My very first product photography...any c&c would be a great help...thank you....ps... did not get paid...


----------



## tmjjk (Jun 1, 2012)

Bump for c&c


----------



## Bitter Jeweler (Jun 1, 2012)

The first looks a little under exposed, in comparison.
Also cropped a little tight, and vertical or square crop might be better.


----------



## Josh66 (Jun 1, 2012)

I agree with Bitter on all counts.  #1 looks slightly under exposed (1/2 stop or so), and the WB may be *slightly* off.  I also agree that a square crop could really work here.

Are these crops, or originals?


----------



## tmjjk (Jun 1, 2012)

Originals.. What about the green background?  Should I use white?  And I definitely see the issues with the 1st one now... Thanks


----------



## tmjjk (Jun 1, 2012)

They might be cropped.. I have to check when I get to my pc... Can't remember... I took about 10 different shots...


----------



## Kerbouchard (Jun 1, 2012)

I'm thinking on your first, the cupcake was too close to the background.  Because you were getting spill back into the subject, you probably reduced the exposure to compensate.
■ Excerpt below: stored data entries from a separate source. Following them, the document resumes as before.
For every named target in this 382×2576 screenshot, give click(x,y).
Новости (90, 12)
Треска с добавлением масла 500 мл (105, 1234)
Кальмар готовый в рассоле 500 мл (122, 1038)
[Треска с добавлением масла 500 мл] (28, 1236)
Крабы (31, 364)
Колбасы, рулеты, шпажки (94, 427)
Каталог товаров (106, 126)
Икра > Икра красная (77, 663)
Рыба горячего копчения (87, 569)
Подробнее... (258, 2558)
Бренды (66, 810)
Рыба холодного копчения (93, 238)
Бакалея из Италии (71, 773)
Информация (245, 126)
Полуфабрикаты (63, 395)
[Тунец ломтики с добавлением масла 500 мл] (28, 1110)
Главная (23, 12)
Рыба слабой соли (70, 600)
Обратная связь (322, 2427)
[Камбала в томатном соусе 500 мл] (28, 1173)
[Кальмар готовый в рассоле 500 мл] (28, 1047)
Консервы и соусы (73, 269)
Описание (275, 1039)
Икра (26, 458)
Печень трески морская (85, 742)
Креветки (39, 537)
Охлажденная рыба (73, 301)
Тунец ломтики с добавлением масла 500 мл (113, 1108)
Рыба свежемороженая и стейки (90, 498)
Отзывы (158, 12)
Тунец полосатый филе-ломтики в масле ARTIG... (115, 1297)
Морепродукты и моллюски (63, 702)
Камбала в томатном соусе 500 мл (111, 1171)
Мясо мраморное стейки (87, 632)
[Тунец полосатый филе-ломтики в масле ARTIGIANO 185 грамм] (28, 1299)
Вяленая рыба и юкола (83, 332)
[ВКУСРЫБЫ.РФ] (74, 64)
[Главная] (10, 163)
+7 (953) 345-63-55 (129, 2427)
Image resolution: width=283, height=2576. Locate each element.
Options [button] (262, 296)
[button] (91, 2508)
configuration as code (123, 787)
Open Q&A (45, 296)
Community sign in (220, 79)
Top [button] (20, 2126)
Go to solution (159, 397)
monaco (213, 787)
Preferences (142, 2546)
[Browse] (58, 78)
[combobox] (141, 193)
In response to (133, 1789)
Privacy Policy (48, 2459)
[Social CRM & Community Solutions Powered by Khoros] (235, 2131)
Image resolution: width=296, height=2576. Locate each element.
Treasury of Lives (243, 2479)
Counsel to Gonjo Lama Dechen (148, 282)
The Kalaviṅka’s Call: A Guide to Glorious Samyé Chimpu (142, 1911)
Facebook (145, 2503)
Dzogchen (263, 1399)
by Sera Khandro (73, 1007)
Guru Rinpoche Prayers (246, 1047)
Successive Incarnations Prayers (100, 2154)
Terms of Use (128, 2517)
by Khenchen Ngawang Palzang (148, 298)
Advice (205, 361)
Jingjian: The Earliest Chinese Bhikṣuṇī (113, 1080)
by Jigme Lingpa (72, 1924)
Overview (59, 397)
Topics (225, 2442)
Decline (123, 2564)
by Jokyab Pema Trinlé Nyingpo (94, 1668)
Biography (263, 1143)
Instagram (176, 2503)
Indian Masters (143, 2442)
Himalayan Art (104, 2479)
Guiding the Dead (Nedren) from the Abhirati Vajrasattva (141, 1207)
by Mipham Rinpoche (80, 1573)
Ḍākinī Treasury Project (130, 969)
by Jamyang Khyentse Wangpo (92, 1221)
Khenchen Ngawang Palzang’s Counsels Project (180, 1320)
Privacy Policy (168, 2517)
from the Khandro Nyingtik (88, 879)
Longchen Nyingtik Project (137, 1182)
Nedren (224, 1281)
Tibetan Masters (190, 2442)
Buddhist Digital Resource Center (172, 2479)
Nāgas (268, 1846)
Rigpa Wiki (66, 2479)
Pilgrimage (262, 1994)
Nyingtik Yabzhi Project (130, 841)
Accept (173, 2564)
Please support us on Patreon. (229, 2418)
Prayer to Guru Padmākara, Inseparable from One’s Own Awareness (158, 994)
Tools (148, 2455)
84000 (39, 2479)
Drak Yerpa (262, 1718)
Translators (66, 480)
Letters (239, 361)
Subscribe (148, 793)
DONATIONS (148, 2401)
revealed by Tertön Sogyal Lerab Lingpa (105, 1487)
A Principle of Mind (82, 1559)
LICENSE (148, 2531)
The spill from the background robs it a little bit of it's sharpness, and it just doesn't look 'clean'.


----------



## morganza (Jun 2, 2012)

The cream part looks so detailed and good though.


----------



## tmjjk (Jun 3, 2012)

any better.... same image, different crop and edit... after seeing on here, the background looked bluish... so I tweaked again...


----------



## Kerbouchard (Jun 3, 2012)

You still have the background bleeding back into the subject.  It just robs the edges of the sharpness that should be there.


----------



## tmjjk (Jun 3, 2012)

Kerbouchard said:
			
		

> You still have the background bleeding back into the subject.  It just robs the edges of the sharpness that should be there.



I really like your work kerbourchard and respect your opinion... Could you help me understand the bleeding... And will just bringing my subject further away from the background fix this?


----------



## Kerbouchard (Jun 3, 2012)

tmjjk said:


> Kerbouchard said:
> 
> 
> 
> ...



Basically, what is happening is the light is reflecting off of the background and hitting your subject.  It is kind of causing the outer edges of the subject to merge with the background, thus resulting in the slightly hazy edges.

And yes, bringing your subject further away from the background will help fix it.


----------



## tmjjk (Jun 3, 2012)

Thank you very much! I thought the haze was because I shot too wide open... I will work on this... Too bad the cupcakes are gone


----------



## Kerbouchard (Jun 3, 2012)

tmjjk said:


> Thank you very much! I thought the haze was because I shot too wide open... I will work on this... Too bad the cupcakes are gone



Shooting at too large of an aperture could very well contribute to this.  If you were shooting at a larger aperture than f/8 or so, I would say it was a combination of the two.


----------



## RichardsTPF (Jun 5, 2012)

I can't tell whether the cake itself or the picture doesn't give me the hungry feeling.


----------